Assignment - Verbatim copy, pictures excluded: every line from the one with "Discard the permission changes" through the final line of the data below, and no other line.
START Stored data
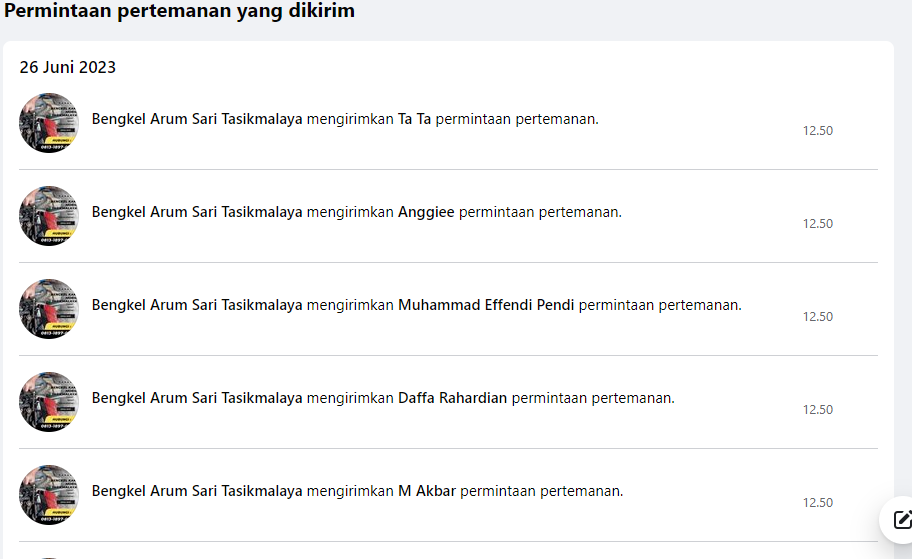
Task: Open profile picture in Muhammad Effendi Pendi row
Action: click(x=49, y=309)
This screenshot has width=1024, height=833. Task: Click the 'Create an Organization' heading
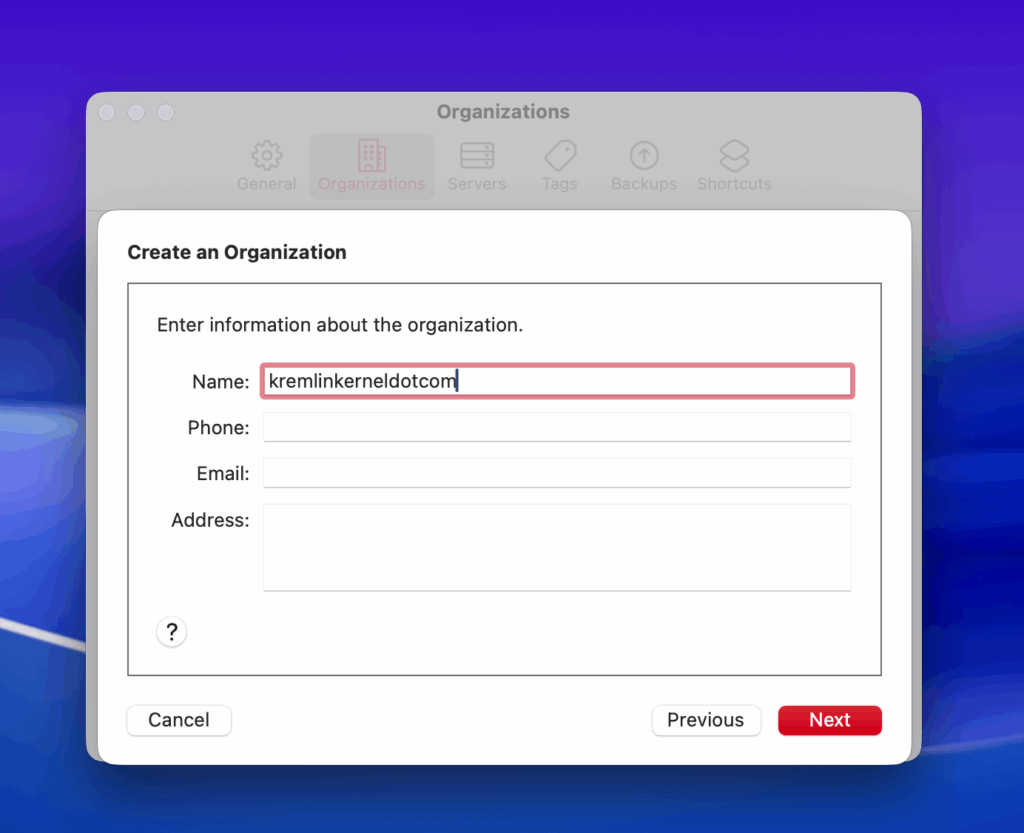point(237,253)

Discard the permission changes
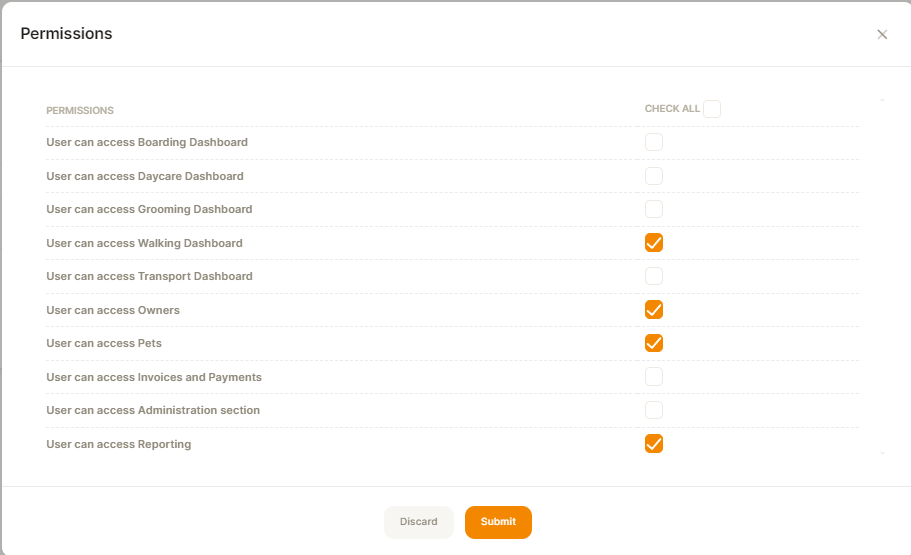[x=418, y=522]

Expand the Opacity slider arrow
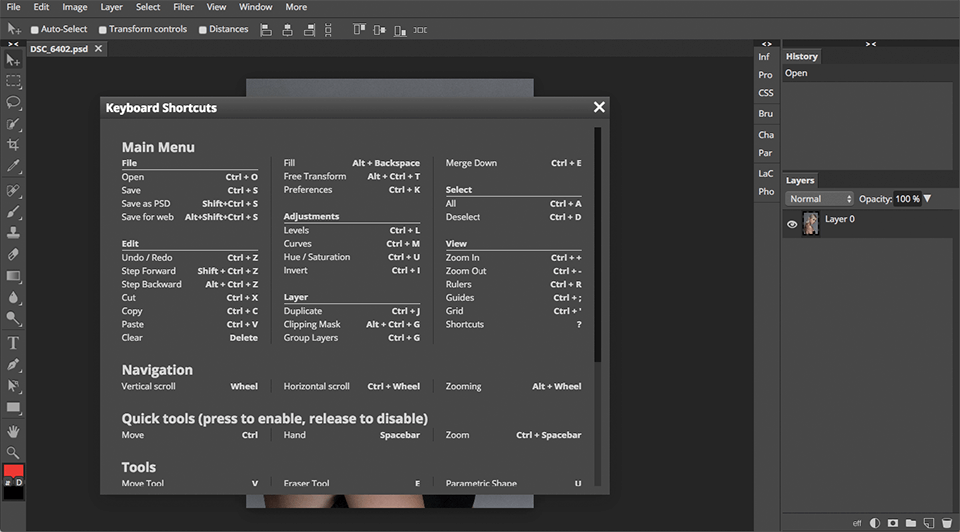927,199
END Stored data
Output for this exercise -
Discard the permission changes
[x=418, y=522]

Expand the Opacity slider arrow
927,199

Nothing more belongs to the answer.